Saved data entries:
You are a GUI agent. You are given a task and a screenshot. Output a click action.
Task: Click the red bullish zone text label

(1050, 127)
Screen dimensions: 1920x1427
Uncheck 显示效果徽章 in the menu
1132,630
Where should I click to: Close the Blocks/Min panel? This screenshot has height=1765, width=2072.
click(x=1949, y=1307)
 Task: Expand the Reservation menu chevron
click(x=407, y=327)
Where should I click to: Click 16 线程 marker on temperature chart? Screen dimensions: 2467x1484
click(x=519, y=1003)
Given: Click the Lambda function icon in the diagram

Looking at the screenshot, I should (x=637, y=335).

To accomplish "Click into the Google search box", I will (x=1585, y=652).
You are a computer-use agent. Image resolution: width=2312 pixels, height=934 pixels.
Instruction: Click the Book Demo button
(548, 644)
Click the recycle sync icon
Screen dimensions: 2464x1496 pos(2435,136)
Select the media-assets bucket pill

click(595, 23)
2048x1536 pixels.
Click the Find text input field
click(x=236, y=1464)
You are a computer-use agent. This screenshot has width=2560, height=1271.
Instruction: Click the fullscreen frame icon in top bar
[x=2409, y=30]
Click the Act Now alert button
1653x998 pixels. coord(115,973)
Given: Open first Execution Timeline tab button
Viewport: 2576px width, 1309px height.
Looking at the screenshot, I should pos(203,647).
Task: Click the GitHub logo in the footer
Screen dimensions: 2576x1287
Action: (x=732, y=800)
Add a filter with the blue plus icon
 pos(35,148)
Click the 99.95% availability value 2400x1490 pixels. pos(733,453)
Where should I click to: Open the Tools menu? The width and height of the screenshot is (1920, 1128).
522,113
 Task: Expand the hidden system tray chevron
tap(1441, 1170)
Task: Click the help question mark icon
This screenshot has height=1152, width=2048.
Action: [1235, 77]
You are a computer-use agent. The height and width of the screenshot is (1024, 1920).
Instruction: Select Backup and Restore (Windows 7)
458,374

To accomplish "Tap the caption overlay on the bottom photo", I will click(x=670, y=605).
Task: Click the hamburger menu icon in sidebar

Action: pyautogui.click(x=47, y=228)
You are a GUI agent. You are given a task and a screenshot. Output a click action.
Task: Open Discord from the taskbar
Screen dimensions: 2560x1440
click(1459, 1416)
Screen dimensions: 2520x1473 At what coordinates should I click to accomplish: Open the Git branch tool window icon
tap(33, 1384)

Requirement: The lines from the one holding "Instruction: Click the fullscreen" to the end of the entries are to be repeated exactly, with both ends included and nothing else.

Exercise response:
Instruction: Click the fullscreen frame icon in top bar
[x=2409, y=30]
Click the Act Now alert button
1653x998 pixels. coord(115,973)
Given: Open first Execution Timeline tab button
Viewport: 2576px width, 1309px height.
Looking at the screenshot, I should pos(203,647).
Task: Click the GitHub logo in the footer
Screen dimensions: 2576x1287
Action: (x=732, y=800)
Add a filter with the blue plus icon
 pos(35,148)
Click the 99.95% availability value 2400x1490 pixels. pos(733,453)
Where should I click to: Open the Tools menu? The width and height of the screenshot is (1920, 1128).
522,113
 Task: Expand the hidden system tray chevron
tap(1441, 1170)
Task: Click the help question mark icon
This screenshot has height=1152, width=2048.
Action: [1235, 77]
You are a computer-use agent. The height and width of the screenshot is (1024, 1920).
Instruction: Select Backup and Restore (Windows 7)
458,374

To accomplish "Tap the caption overlay on the bottom photo", I will click(x=670, y=605).
Task: Click the hamburger menu icon in sidebar

Action: pyautogui.click(x=47, y=228)
You are a GUI agent. You are given a task and a screenshot. Output a click action.
Task: Open Discord from the taskbar
Screen dimensions: 2560x1440
click(1459, 1416)
Screen dimensions: 2520x1473 At what coordinates should I click to accomplish: Open the Git branch tool window icon
tap(33, 1384)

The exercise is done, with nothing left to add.